Risquons-nous, tout d’abord à (re)lire en entier le Phédon, chef-d’œuvre absolu apte à retourner d’un coup, d’une seule phrase, le cœur, l’âme et la pensée de n’importe quel lecteur quel que soit son âge ou son époque. A l’extrême fin du dialogue et donc à l’extrême fin de la vie de Socrate, celui-ci, enfermé en prison et contraint à se donner la mort en buvant la cigüe, rappelle à propos des mythes que « nous devons tout faire en vue de participer, dans cette vie, à la vertu et à la pensée : le prix de nos efforts est beau, et grande notre espérance. Il ne convient pas, sans doute, à un homme sensé de soutenir que ces choses sont précisément comme je l’ai dit. Mais qu’il en soit ainsi, ou à peu près ainsi, de nos âmes et de leurs demeures, puisqu’il est évident que l’âme est immortelle, c’est un risque, à mon avis qu’il convient d’affronter, et qui vaut la peine, quand on croit à l’immortalité. Ce risque, en effet, mérite d’être couru. » (Phédon 114 cd)[1].
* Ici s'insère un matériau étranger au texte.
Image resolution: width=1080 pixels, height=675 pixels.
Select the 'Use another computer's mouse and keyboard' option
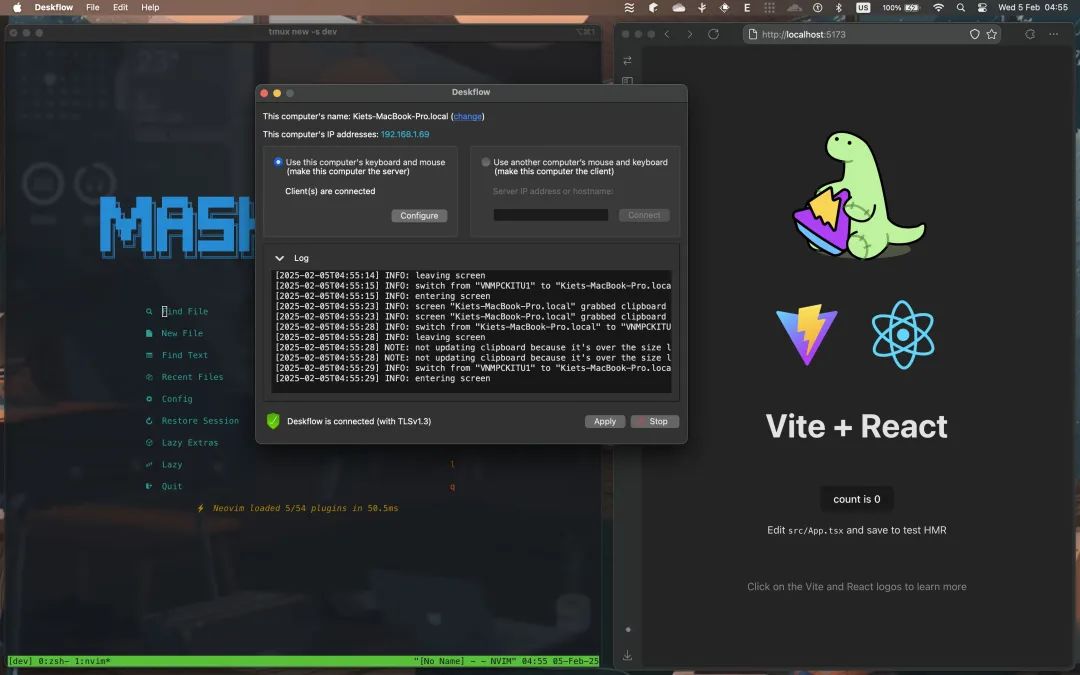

Ce « beau risque », καλός γαρ ό κίνδυνος, nous amène également sur le chemin de la simple subtilité de la langue grecque. Kίνδυνος en effet est associé à l’univers du jeu, qu’il ait pour étymologie « pousser le pion » comme le propose Chantraine dans son Dictionnaire étymologique de la langue grecque ou « faire le coup du chien » aux dés. Il se traduit également par « danger », soulignant le fait que les conséquences du risque sont souvent funestes. Il traduit enfin le léger décalage qu’il existe entre l’humain et la certain, le risque qu’il y a à agir et à penser, la déception et l’espoir que nous trouverons peut-être au bout de chaque décision comme au terme de toute une vie.
L'existence est une traversée périlleuse, suggère Socrate, qu’il nous faut faire sur une frêle embarcation. Sur ce radeau qu'est la philosophie — raison et foi, logos et mythe — nous arriverons à bon port : καλός γαρ ό κίνδυνος.
Amis des Classiques risquons, risquons de vivre et de penser, masqués mais sans fard.
[1]παν ποιεΐν ώστε αρετής και φρονήσεως έν τω βίω μετασχεΐν · καλόν γαρ το άθλον και ή έλπίς μεγάλη. Το μεν ούν ταΰτα διισχυρίσασθαι ούτως εχειν ως εγώ διελήλυθα, ού πρέπει νουν έχοντι άνδρί " ότι μέντοι ή ταυτ' εστίν ή τοιαΰτ' άττα περί τας ψυχας ημών και τας οικήσεις, έπείπερ άθάνατόν γε ή ψυχή φαίνεται ούσα, τοΰτο και πρέπειν μοι δοκεΐ και άξιον κινδυνεΰσαι οίομένω ούτως έχειν ' καλός γαρ ό κίνδυνος.